Die Stimme eines Mannes spielt eine entscheidende Rolle dabei, wie attraktiv er für eine Frau ist. Wer eine "schöne" Stimme hat, aber sonst kein Adonis ist, kann bei Frauen trotzdem punkten. Aber die Umkehrung gilt ebenfalls: Ein gepflegter, gut aussehender Mann kann unter Umständen auf eine Frau enttäuschend wirken, wenn seine Stimme nicht wohlklingend ist. Eine der wichtigsten Erkenntnisse: Männerstimmen müssen nicht tief sein, um als attraktiv empfunden zu werden! Zudem gibt es markante interkulturelle Unterschiede: Was einer Deutsche Frau nicht gefällt, kann für eine Französin oder eine Engländerin nicht störend oder sogar erotisch sein.
Die männliche Durchschnittsstimme hat eine Grundfrequenz von etwa 120 Hertz. Ein Mann braucht nicht daran zu arbeiten, sie tiefer klingen zu lassen. Wichtiger ist, dass die Sprechmelodie nicht zu sehr von der Grundfrequenz abweicht. Eine ebenso wichtige Rolle spielen die Sprechgeschwindigkeit und das Pausenverhalten.
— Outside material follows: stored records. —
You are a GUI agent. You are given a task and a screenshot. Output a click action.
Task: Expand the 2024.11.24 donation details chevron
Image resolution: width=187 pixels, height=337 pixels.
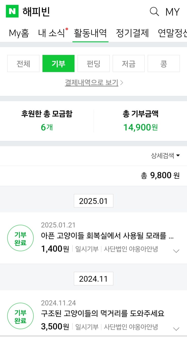176,329
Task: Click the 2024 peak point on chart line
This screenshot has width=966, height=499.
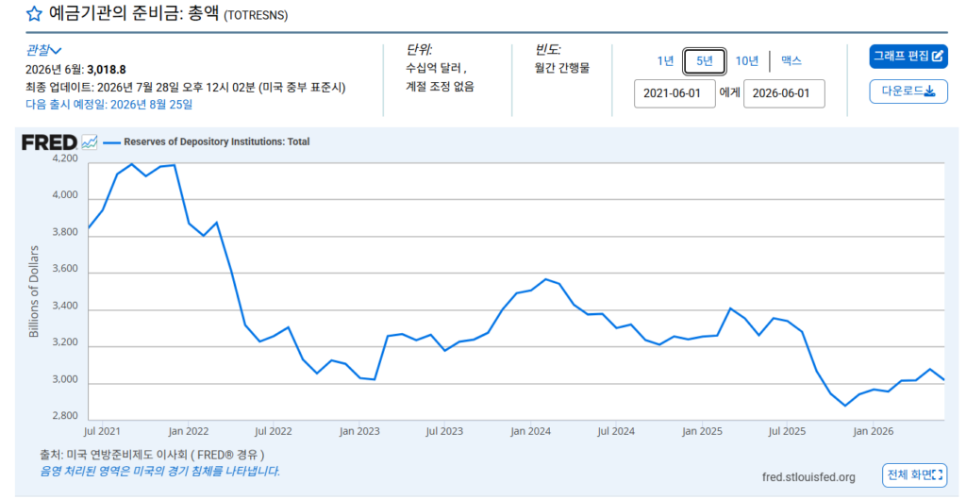Action: (545, 279)
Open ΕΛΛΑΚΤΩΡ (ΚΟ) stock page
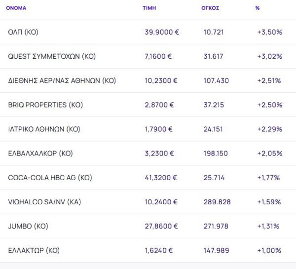 pos(34,250)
Doch eine Stimme klingt nicht universell angenehm oder unangenehm. Wer im Deutschen - außer wenn er Schnupfen hat - Laute nasaliert ausspricht, kommt bei den deutschen Frauen damit nicht gut an. Französinnen dagegen stoßen sich nicht an den in ihrer Sprache üblichen nasalen Lauten.
Vivien Zuta hat weibliche Versuchspersonen die Attraktivität von Männern nach deren Stimmen beurteilen lassen. Dabei bekam übrigens der Mann die beste Bewertung, der die höchste Stimme hatte.
Übrigens: die deutsche Stimme von Brad Pitt ist Tobias Meister.